Occam's Razor

by Richard Kovac

Always pick the simplest, easy solution. My wife is an expert at short-cuts around here (and a licensed back seat driver). She often chaffs when I take the main road instead of the "insider" path around here (she grew up here), but it keeps me out of trouble to stay on the main roads and rutted paths. It may not be exactly what she wants - she wants an "efficiency expert." "That's for Prussians like you. We Austro- Italians like to take siestas or naps in the woods."

(She's asleep in the bedroom while I type and I hope my typing on this electronic typewriter doesn't disturb her. Some of us get our days and nights mixed up.)

The Copernican theory was accurate, but although much simpler, not exactly as accurate as the more cumbersome superstitious Ptolemaic system. It wasn't until Johann Kepler that the idea of simple elliptical (not circular) orbits made the Copernican system more accurate. The Copernican theory was more pragmatically useful before and after Kepler's discovery. That is my argument here.

"Credo in unam Deo." (I believe in one God.) God is One. There is no other god. This is the essence of the religion of Judaism, Islam and Christianity - and it is clearly a case of Occam's razor. Instead of many divinities doing this and that, or standing for one thing or another, (as in polytheistic religions), is the simpler idea that there is one unifying principle behind all things: El, Allah, God or what ever you may choose as an appropriate name for him. This appears intrinsically sensible because of our very nature, although I cannot offer "scientific proof" of it.

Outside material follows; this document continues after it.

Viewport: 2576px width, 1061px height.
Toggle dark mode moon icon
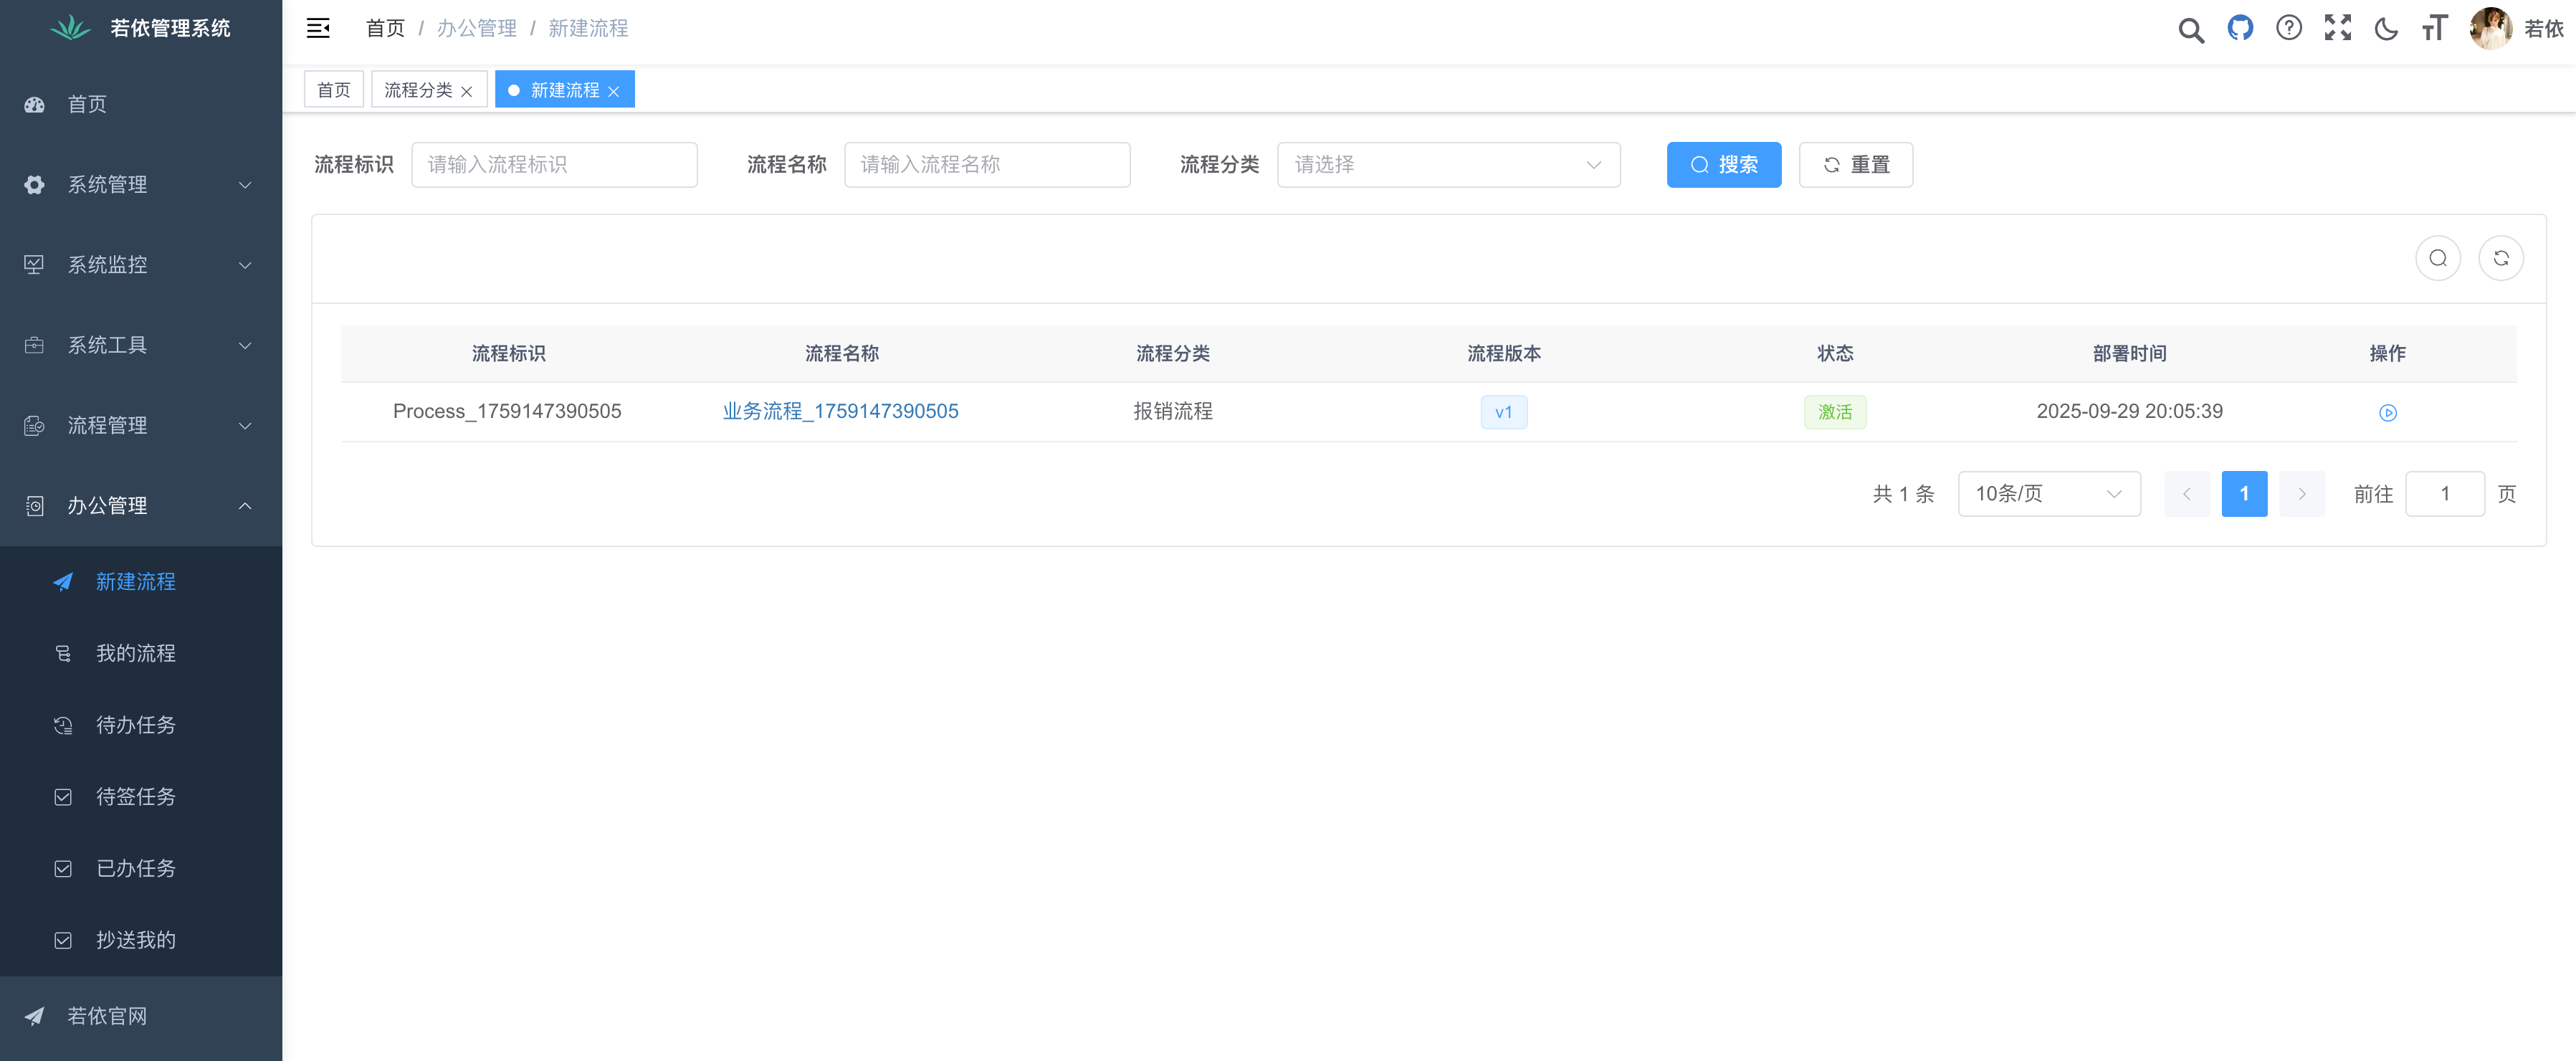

What about politics and economics? Does Occam's Razor apply to those fields as well?? The goal of politics and economics is the common good. (St. Thomas Aquinas would give his approval.) Once the common good is defined, a1l else may be engineered to suit it.

It has probably been the goal of most if not all political and economic systems to achieve this goal, which so preoccupies our daily news (to the extent that news is credible.) But who is the "we" referred to by "common good"? Is it all citizens of the world? Is it all Americans? Is it all Lutherans, or Jehovah's Witnesses? Who is this "we" we refer to as "common"?

And how do you define "good"? Is population growth good or bad? If it is good, then the country should be poor. If is rich, than the population will go through "incipient population decline" and then decline itself. (As in Europe and Russia now.) It is like asking "how much will you sacrifice to have more children?"

The world is an economic laboratory, and there are many different economic systems. A tolerant economy allows diversity within itself - corporations, co-ops, employee owned businesses, etc. (Live and let live.) I'm a fan of credit unions (although in any bank I have trouble keeping my check book balanced).

In politics and the separation of church and state, how does Occam's razor apply? The simplest solution has been for an educated citizenry to elect representatives, so that war can be declared with their tacit consent.

I'll close by quoting Thomas Jefferson, "The government that governs best governs least." From which the co-founder of the Catholic Worker movement (a Frenchman) concluded, "The best government is no government." I wouldn't go that far. I still believe in the postal service and every day go to check my mail.